Los años pasaron sin dificultades para mí; pero mis temores no se habían desvanecido por completo, porque sabía que el secreto del verdadero origen del niño podía ser descubierto en cualquier momento, especialmente desde que era también compartido por mujeres: Unandi, la Madre de los Cielos, y Baleka, mi hermana, esposa del rey, además de mis dos mujeres: Macropha y Anadi. ¿Cómo era posible, pues, que jamás se descubriera? Además, ni Baleka ni Unandi podían ocultar el cariño que sentían por el niño, a quien yo, en mi calidad de padre aparente, había puesto el nombre de Umslopogaas.

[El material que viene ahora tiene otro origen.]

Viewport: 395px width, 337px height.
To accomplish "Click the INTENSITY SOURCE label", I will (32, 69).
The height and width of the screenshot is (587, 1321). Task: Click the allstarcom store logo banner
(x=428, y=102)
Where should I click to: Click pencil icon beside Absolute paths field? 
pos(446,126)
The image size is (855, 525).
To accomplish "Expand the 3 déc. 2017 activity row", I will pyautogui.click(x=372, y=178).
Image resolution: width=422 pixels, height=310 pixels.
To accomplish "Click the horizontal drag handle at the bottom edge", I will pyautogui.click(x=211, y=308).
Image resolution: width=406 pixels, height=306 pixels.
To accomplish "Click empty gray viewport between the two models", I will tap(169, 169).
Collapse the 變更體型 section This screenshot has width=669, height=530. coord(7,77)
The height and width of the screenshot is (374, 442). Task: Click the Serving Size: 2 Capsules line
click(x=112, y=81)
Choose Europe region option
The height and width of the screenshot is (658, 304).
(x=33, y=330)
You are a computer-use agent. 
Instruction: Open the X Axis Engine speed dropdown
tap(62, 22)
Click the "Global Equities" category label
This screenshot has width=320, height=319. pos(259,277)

Por eso era muy frecuente que una o las dos se acercaran hasta mi choza, con el pretexto de visitar a mis esposas, y jugaran con él, sentándolo en sus regazos y haciéndole caricias. Fue en vano que yo tratara de prohibir esas visitas, ya que el amor era más poderoso que la prudencia, y por lo tanto hacían caso omiso a mis prudentes advertencias. Por eso no fue extraño que un día Chaka sorprendiera a Unandi con el niño en su regazo.
—¿Qué es lo que hace mi madre con ese niño tuyo, Mopo? —me preguntó—. ¿No puede besarme a mí si tiene necesidad de querer a alguien? —y lanzó una carcajada impresionante.

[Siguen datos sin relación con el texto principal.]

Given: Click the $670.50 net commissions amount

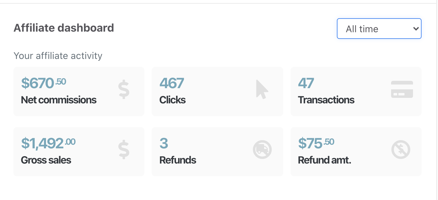Looking at the screenshot, I should point(44,83).
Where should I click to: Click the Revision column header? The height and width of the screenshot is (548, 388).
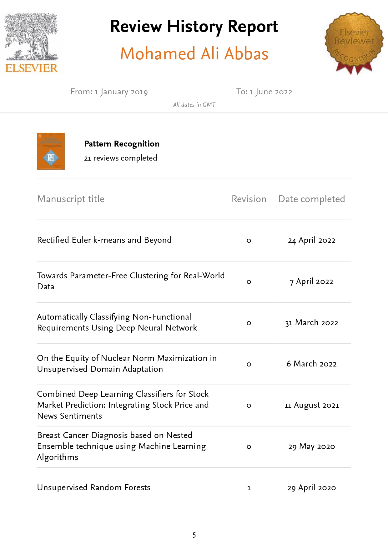tap(249, 199)
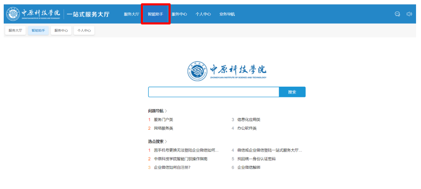
Task: Switch to the 服务中心 page tab
Action: (x=61, y=31)
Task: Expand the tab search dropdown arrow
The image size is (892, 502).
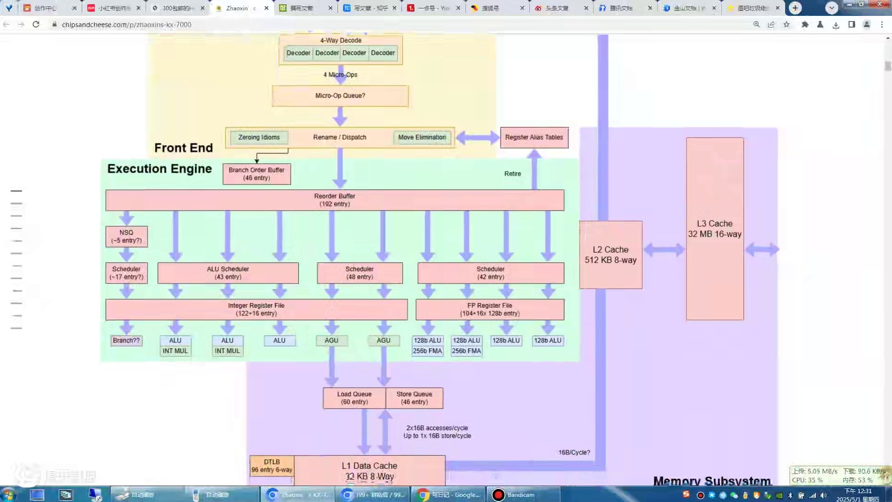Action: (x=831, y=8)
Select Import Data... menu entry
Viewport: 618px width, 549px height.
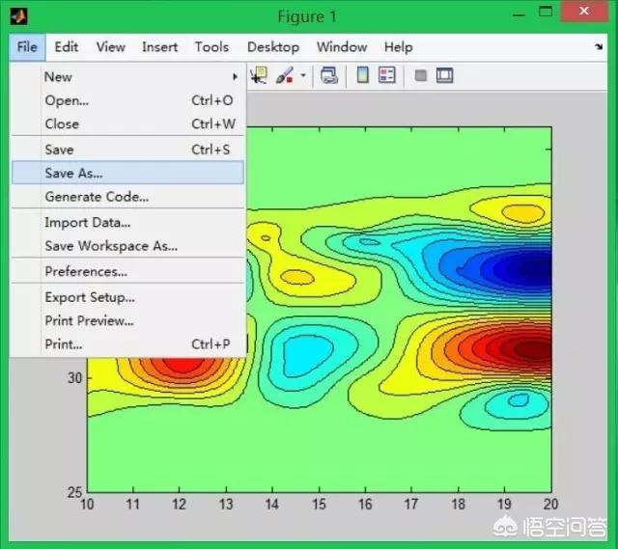point(87,222)
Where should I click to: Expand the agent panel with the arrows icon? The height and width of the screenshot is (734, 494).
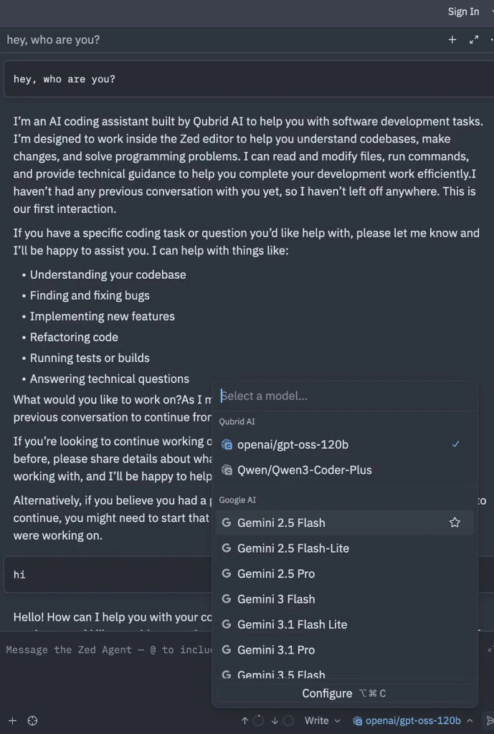[x=474, y=40]
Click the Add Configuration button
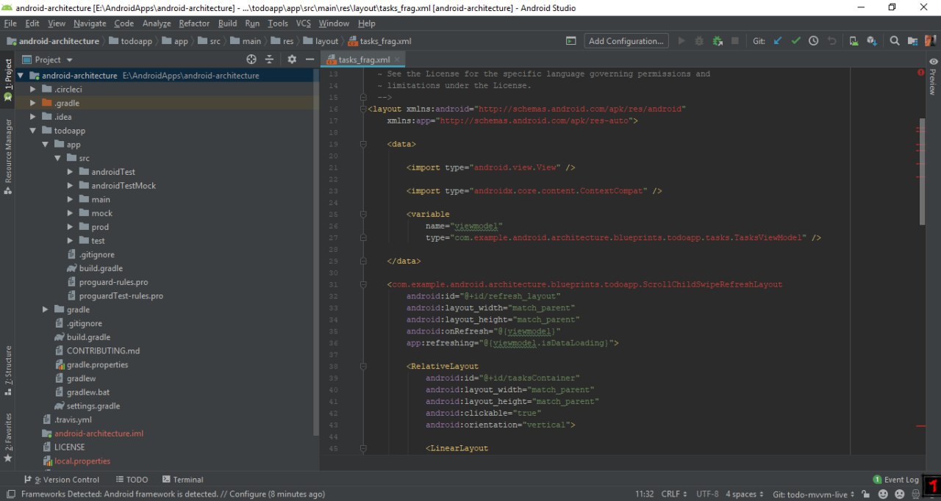941x501 pixels. (627, 41)
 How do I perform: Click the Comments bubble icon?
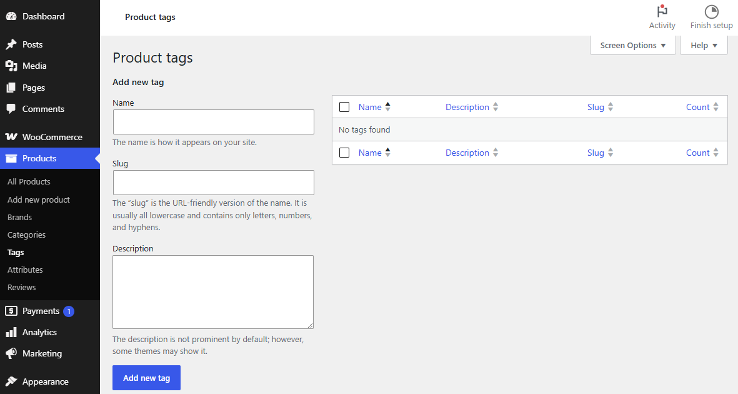(x=11, y=109)
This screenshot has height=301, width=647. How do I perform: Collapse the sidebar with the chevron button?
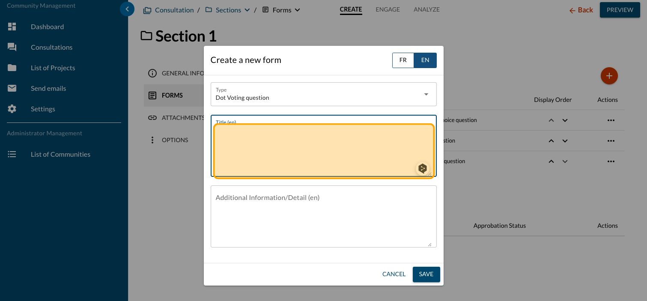point(127,9)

Le contesté que no sabía nada y el incidente fue olvidado por el momento. Pero desde ese día Chaka hizo vigilar a su madre más estrechamente.
Por su parte, el niño crecía cada vez más y se transformaba poco a poco en un robusto zulú, aventajando a todos los demás niños de su edad en corpulencia y fortaleza física. Desde pequeño demostró haber heredado varios rasgos de su progenitor, ya que, como Chaka, era parco de palabra y no sentía miedo ante ningún peligro. Sólo quería a dos personas: a mí, a quien llamaba su padre, y a Nada, de la que se creía hermano mellizo.

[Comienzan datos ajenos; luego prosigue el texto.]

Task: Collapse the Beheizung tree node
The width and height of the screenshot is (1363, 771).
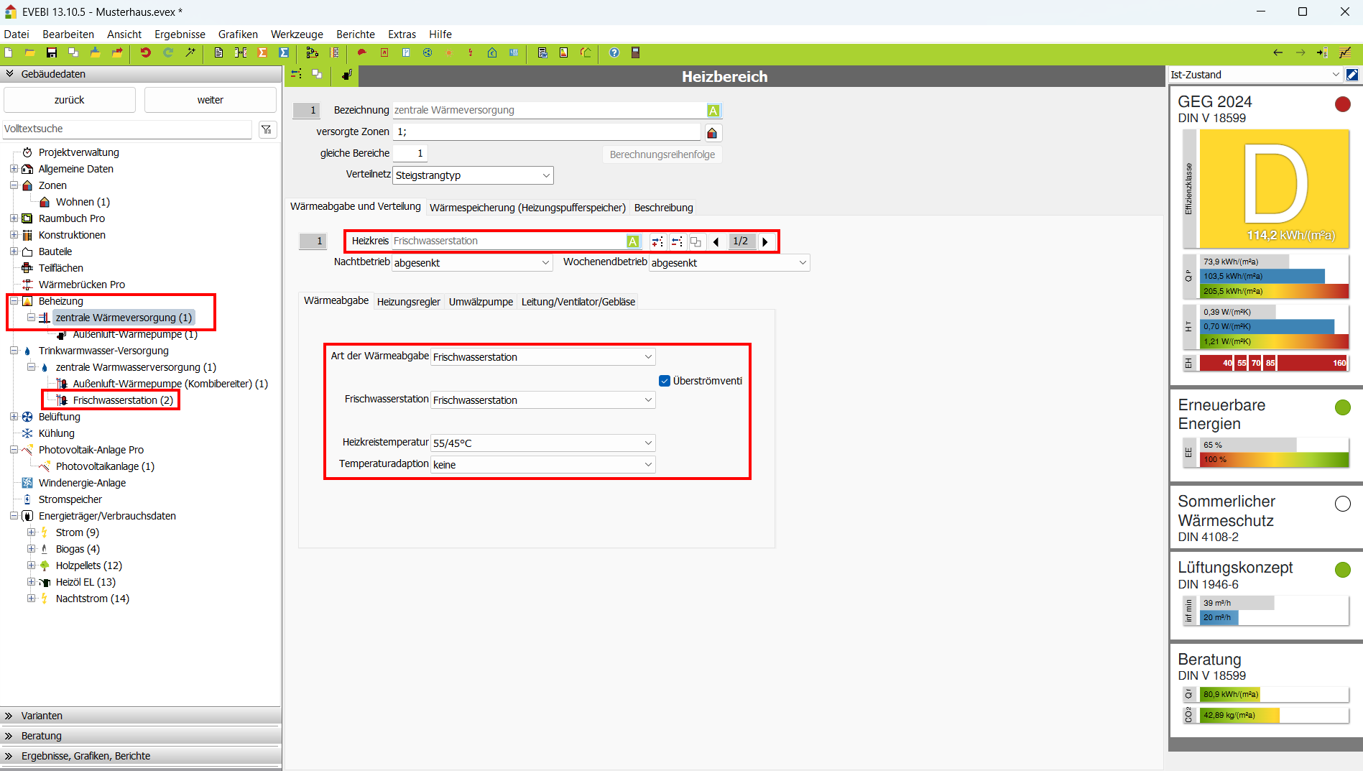Action: click(14, 301)
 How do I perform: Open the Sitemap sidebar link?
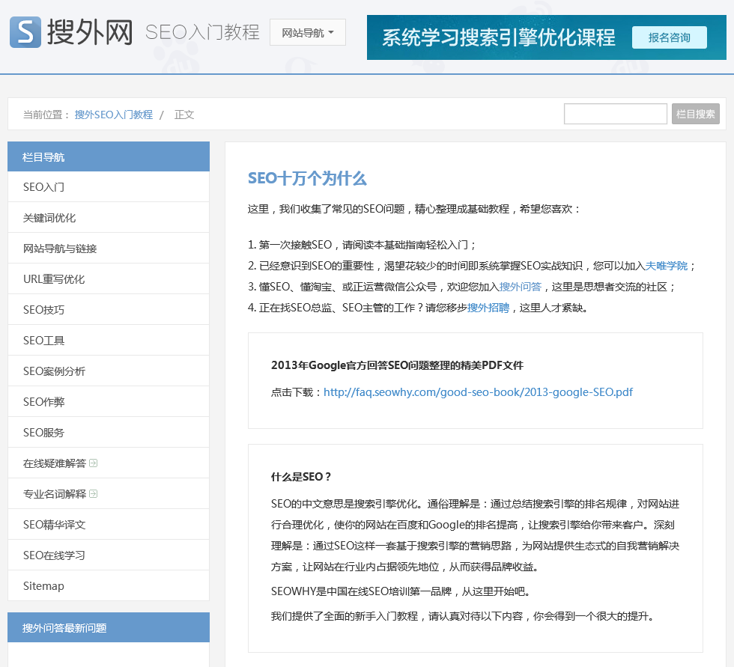43,586
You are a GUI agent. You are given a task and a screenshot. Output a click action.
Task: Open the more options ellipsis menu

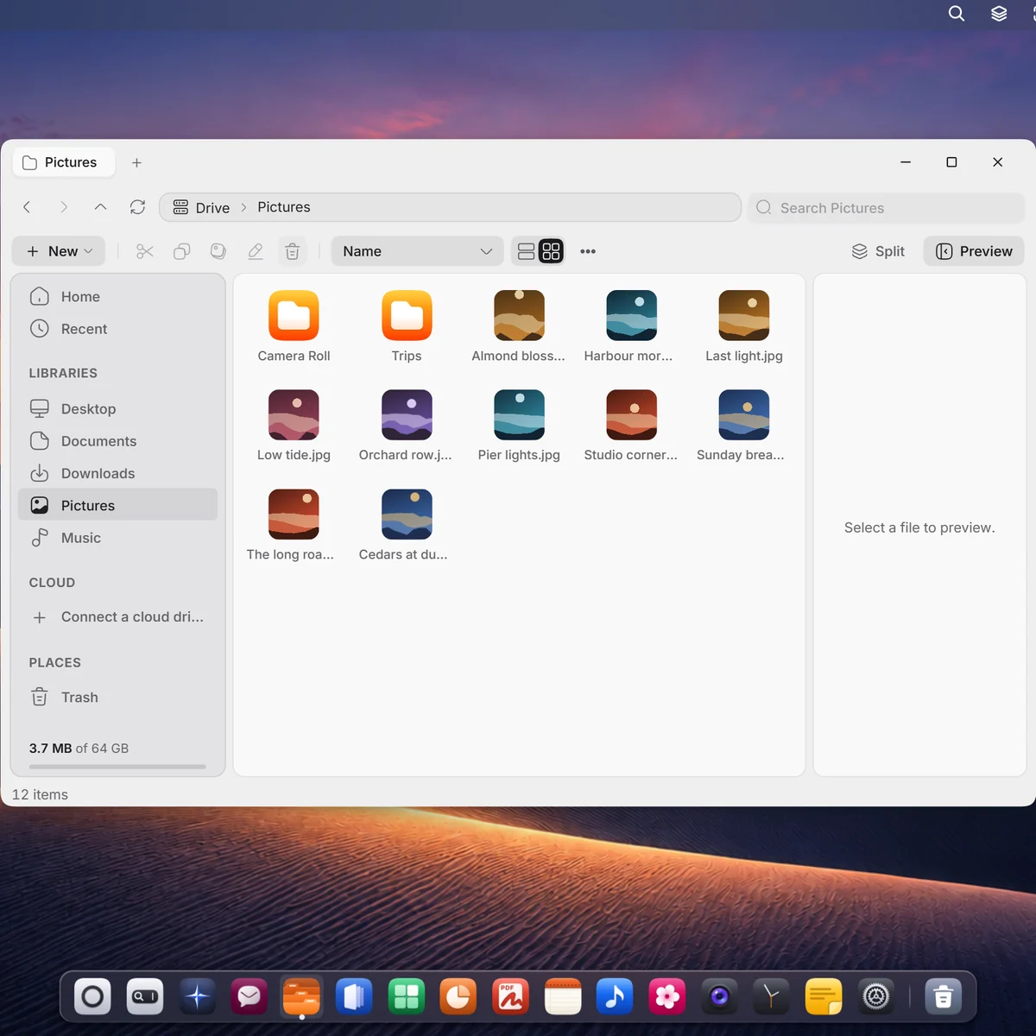tap(588, 251)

En cuanto a Nada, debo declarar que si bien Umslopogaas era el más fuerte y temerario entre los niños, Nada era la más bonita y gentil entre las muchachas. Para ser sincero, mi padre, creo que su sangre no era completamente zulú, aunque nada concreto puedo decir al respecto. Pero sus ojos eran más grandes y rasgados que los de las mujeres de mi raza, su cabello era más largo y ensortijado, y su piel más clara, del color del cobre puro. Había heredado esos rasgos de Macropha, pero era mucho más hermosa que ella, mucho más hermosa que cualquier otra mujer zulú.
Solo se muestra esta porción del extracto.